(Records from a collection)

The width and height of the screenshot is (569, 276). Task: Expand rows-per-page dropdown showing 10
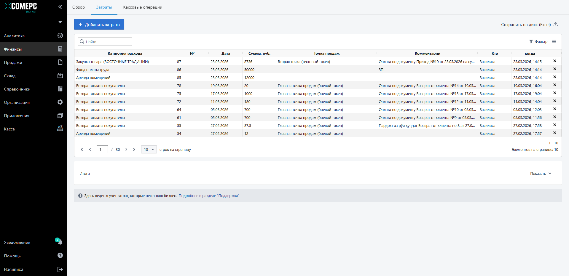coord(149,149)
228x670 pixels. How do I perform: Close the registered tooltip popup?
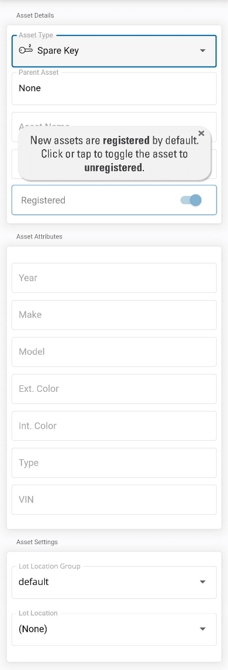(x=201, y=133)
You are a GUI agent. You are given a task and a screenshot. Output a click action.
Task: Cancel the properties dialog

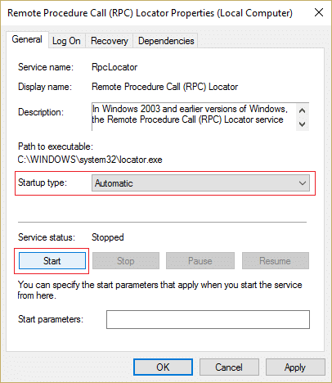click(x=229, y=367)
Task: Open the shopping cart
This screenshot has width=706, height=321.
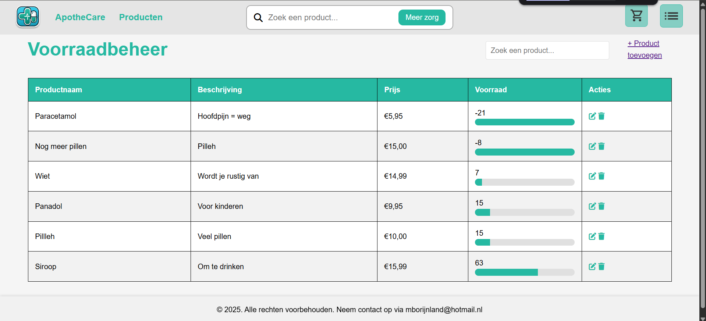Action: click(636, 16)
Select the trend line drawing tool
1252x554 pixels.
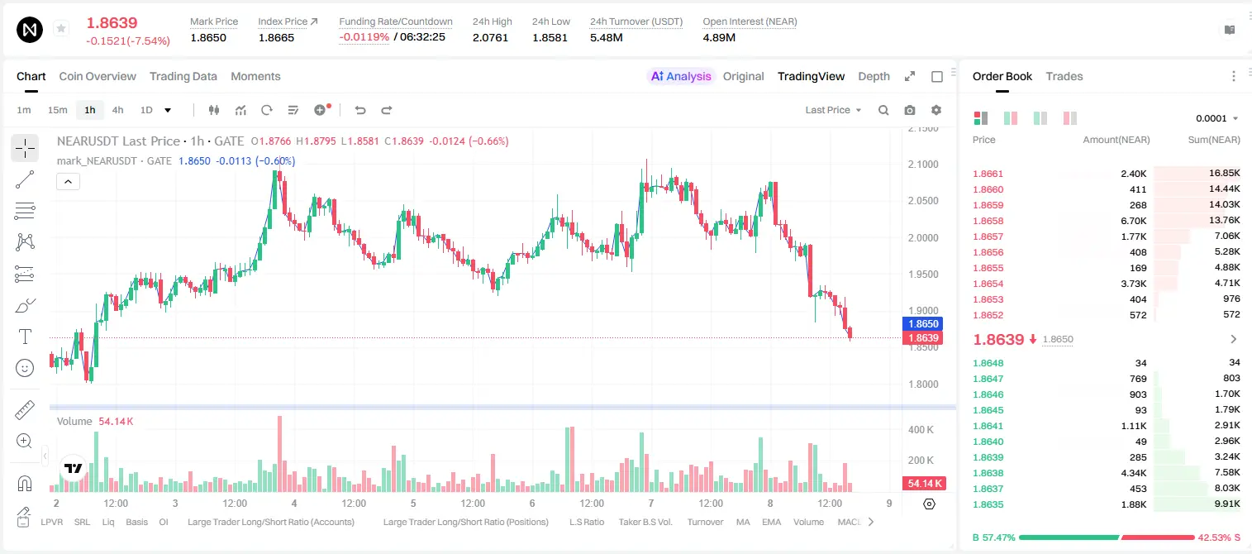[x=25, y=179]
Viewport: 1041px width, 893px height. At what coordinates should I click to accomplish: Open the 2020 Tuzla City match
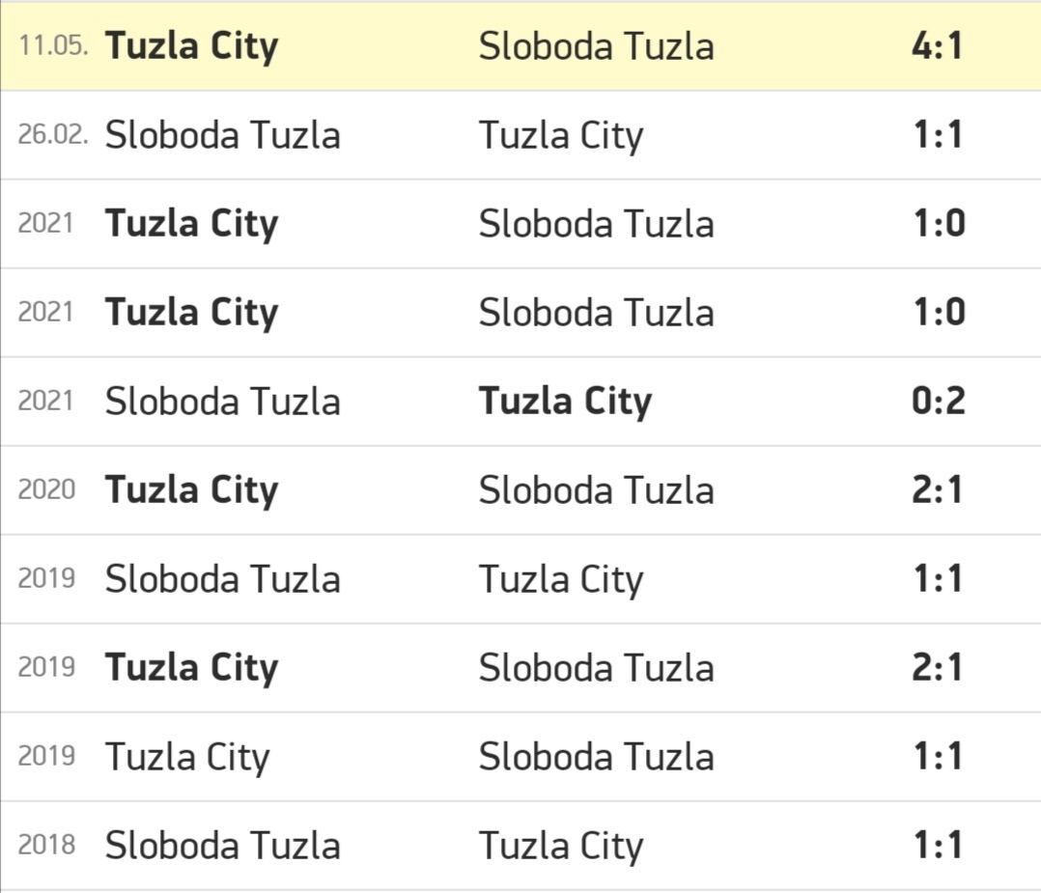521,490
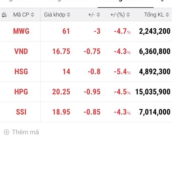Image resolution: width=172 pixels, height=172 pixels.
Task: Open the MWG stock row
Action: click(86, 31)
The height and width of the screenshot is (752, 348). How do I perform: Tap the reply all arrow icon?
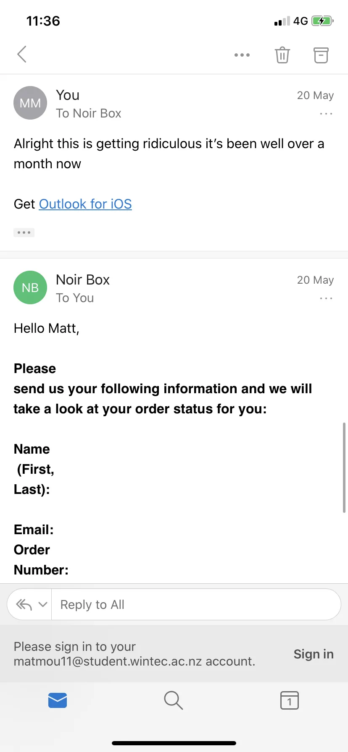[x=24, y=604]
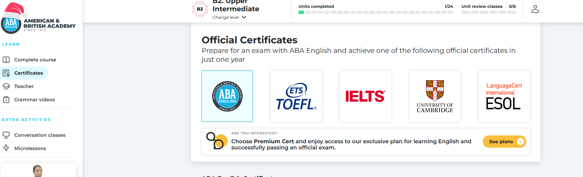The image size is (583, 177).
Task: Click the B2 level badge icon
Action: (x=200, y=9)
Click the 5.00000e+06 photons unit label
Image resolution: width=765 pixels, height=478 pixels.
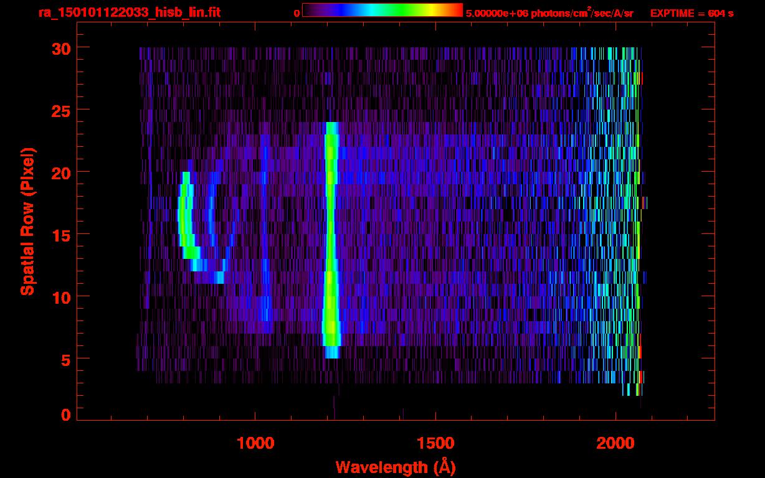click(549, 14)
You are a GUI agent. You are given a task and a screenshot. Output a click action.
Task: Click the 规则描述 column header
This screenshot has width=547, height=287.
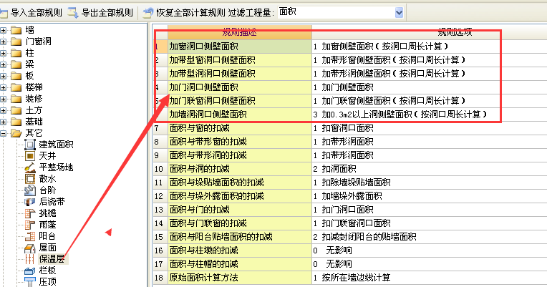pos(240,32)
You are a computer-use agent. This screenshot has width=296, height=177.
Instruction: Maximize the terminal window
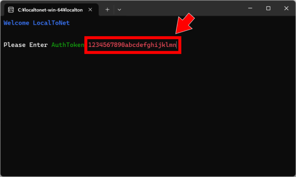point(268,8)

## Required action
In the copy you write, the data above must appear exactly, with no pictures.

## The completed task
The width and height of the screenshot is (569, 276). Task: Expand rows-per-page dropdown showing 10
coord(149,149)
228x670 pixels. How do I perform: Close the registered tooltip popup?
(x=201, y=133)
You are a GUI agent. You are given a task and a screenshot. Output a click action.
Task: Cancel the properties dialog

click(x=229, y=367)
Task: Open the shopping cart
This screenshot has width=706, height=321.
Action: click(636, 16)
Select the trend line drawing tool
1252x554 pixels.
[x=25, y=179]
Viewport: 1041px width, 893px height. At what coordinates should I click to accomplish: Open the 2020 Tuzla City match
521,490
Image resolution: width=172 pixels, height=172 pixels.
Task: Open the MWG stock row
Action: click(86, 31)
The height and width of the screenshot is (752, 348). How do I perform: Tap the reply all arrow icon?
[x=24, y=604]
The image size is (583, 177).
Task: Click the B2 level badge icon
Action: (x=200, y=9)
Click the 5.00000e+06 photons unit label
Image resolution: width=765 pixels, height=478 pixels.
click(549, 14)
You are a GUI agent. You are given a task and a screenshot. Output a click action.
Task: Click the 规则描述 column header
This screenshot has width=547, height=287.
pos(240,32)
You are a computer-use agent. This screenshot has width=296, height=177.
Instruction: Maximize the terminal window
point(268,8)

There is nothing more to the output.